A estimativa, em razão de levantamento efetuado pelo Município de Campinas, é de ao menos 200 mil imóveis estejam em situação de construção clandestina ou irregulares. Aliado a isso todos os pedidos de regularização efetuados desde o ano de 2015 encontravam-se suspenso, aguardando a produção da Lei que viesse a permitir a regularização desses imóveis, o que ocorreu neste ano, no dia 10 de setembro de 2019, com a aprovação da Lei Complementar 224 (O projeto ficou conhecido como Lei do puxadinho), aos quais incidirão o novo regramento regulatório, ou seja, a nova Lei incidirá sobre os protocolos que estejam em andamento junto à Municipalidade.

A nova legislação prevê procedimento administrativo para regularização que poderá incidir multas que vão, por exemplo, de 4 Ufics (cerca de R$ 14), no caso de imóvel residencial que descumpre parâmetro relativo ao pé-direito mínimo, até no máximo 62 Ufics (cerca de R$ 218) – por descumprimento de área permeável em até 30 metros quadrados em imóveis comerciais.
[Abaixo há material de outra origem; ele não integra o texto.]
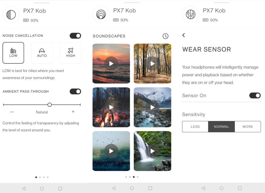Play the campfire soundscape

pos(111,107)
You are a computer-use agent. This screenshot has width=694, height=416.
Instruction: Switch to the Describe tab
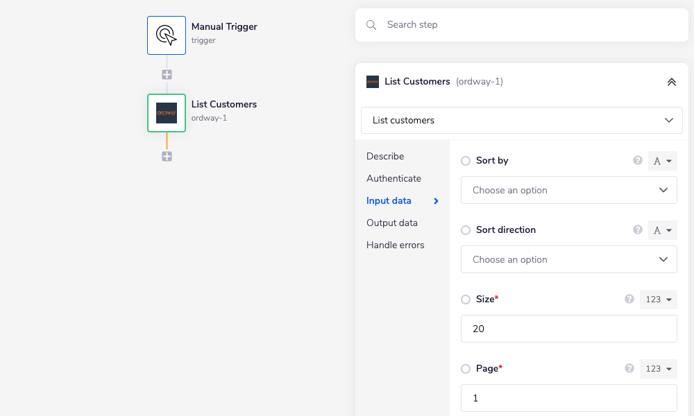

Além disso, a Lei Complementar garante 50% de desconto nas multas pelas irregularidades, para os projetos que forem protocolados no primeiro ano da vigência da lei, bem como isenções das multas para empreendimentos de interesse social – EHIS.

Assim, há a oportunidade de muitos imóveis serem regularizados, para atenderem sua função social e gerar, ao seu proprietário, direito fundamental a moradia, nos casos residenciais e à Livre Iniciativa no caso dos comerciais.